Task instructions
With no addition or omission, return the entries below.

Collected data

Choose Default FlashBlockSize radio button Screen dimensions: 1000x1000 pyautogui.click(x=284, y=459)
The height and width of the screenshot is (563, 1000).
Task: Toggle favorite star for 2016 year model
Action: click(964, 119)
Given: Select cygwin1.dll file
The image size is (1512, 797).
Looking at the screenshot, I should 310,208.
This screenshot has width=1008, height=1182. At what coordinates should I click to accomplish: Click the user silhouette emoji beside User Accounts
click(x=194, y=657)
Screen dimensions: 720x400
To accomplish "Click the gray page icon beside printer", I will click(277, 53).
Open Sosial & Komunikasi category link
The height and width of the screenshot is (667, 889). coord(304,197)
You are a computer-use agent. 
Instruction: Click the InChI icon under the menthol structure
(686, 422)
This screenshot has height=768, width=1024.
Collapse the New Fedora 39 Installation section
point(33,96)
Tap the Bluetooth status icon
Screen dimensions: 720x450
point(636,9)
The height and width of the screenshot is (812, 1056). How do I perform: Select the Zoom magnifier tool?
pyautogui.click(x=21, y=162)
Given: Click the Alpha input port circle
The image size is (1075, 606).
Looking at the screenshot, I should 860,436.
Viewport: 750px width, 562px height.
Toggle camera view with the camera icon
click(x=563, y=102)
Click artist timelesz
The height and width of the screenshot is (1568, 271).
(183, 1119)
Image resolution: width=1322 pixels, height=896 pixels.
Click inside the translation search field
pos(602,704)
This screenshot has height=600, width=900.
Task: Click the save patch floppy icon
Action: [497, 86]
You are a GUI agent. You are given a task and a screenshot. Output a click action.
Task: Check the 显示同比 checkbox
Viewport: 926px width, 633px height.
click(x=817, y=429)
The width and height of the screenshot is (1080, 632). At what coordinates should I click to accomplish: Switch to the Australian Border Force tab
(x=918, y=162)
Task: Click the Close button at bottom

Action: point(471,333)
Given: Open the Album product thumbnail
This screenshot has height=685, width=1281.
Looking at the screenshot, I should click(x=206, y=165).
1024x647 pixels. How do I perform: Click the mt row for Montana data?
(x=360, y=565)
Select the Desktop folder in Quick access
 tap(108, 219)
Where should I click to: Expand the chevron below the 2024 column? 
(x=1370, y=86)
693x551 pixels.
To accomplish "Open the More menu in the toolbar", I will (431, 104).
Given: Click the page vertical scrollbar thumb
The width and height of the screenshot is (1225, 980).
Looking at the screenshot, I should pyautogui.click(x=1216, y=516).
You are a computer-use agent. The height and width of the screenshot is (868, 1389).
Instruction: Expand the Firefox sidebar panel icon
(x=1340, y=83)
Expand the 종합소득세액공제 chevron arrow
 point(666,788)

Exercise answer
Choose Default FlashBlockSize radio button Screen dimensions: 1000x1000 pyautogui.click(x=284, y=459)
The height and width of the screenshot is (563, 1000).
Task: Toggle favorite star for 2016 year model
Action: click(964, 119)
Given: Select cygwin1.dll file
The image size is (1512, 797).
Looking at the screenshot, I should 310,208.
This screenshot has width=1008, height=1182. At what coordinates should I click to accomplish: Click the user silhouette emoji beside User Accounts
click(x=194, y=657)
Screen dimensions: 720x400
To accomplish "Click the gray page icon beside printer", I will click(277, 53).
Open Sosial & Komunikasi category link
The height and width of the screenshot is (667, 889). coord(304,197)
You are a computer-use agent. 
Instruction: Click the InChI icon under the menthol structure
(686, 422)
This screenshot has height=768, width=1024.
Collapse the New Fedora 39 Installation section
point(33,96)
Tap the Bluetooth status icon
Screen dimensions: 720x450
point(636,9)
The height and width of the screenshot is (812, 1056). How do I perform: Select the Zoom magnifier tool?
pyautogui.click(x=21, y=162)
Given: Click the Alpha input port circle
The image size is (1075, 606).
Looking at the screenshot, I should 860,436.
Viewport: 750px width, 562px height.
Toggle camera view with the camera icon
click(x=563, y=102)
Click artist timelesz
The height and width of the screenshot is (1568, 271).
(183, 1119)
Image resolution: width=1322 pixels, height=896 pixels.
Click inside the translation search field
pos(602,704)
This screenshot has height=600, width=900.
Task: Click the save patch floppy icon
Action: [497, 86]
You are a GUI agent. You are given a task and a screenshot. Output a click action.
Task: Check the 显示同比 checkbox
Viewport: 926px width, 633px height.
click(x=817, y=429)
The width and height of the screenshot is (1080, 632). At what coordinates should I click to accomplish: Switch to the Australian Border Force tab
(x=918, y=162)
Task: Click the Close button at bottom

Action: point(471,333)
Given: Open the Album product thumbnail
This screenshot has height=685, width=1281.
Looking at the screenshot, I should click(x=206, y=165).
1024x647 pixels. How do I perform: Click the mt row for Montana data?
(x=360, y=565)
Select the Desktop folder in Quick access
 tap(108, 219)
Where should I click to: Expand the chevron below the 2024 column? 
(x=1370, y=86)
693x551 pixels.
To accomplish "Open the More menu in the toolbar", I will (431, 104).
Given: Click the page vertical scrollbar thumb
The width and height of the screenshot is (1225, 980).
Looking at the screenshot, I should pyautogui.click(x=1216, y=516).
You are a computer-use agent. The height and width of the screenshot is (868, 1389).
Instruction: Expand the Firefox sidebar panel icon
(x=1340, y=83)
Expand the 종합소득세액공제 chevron arrow
 point(666,788)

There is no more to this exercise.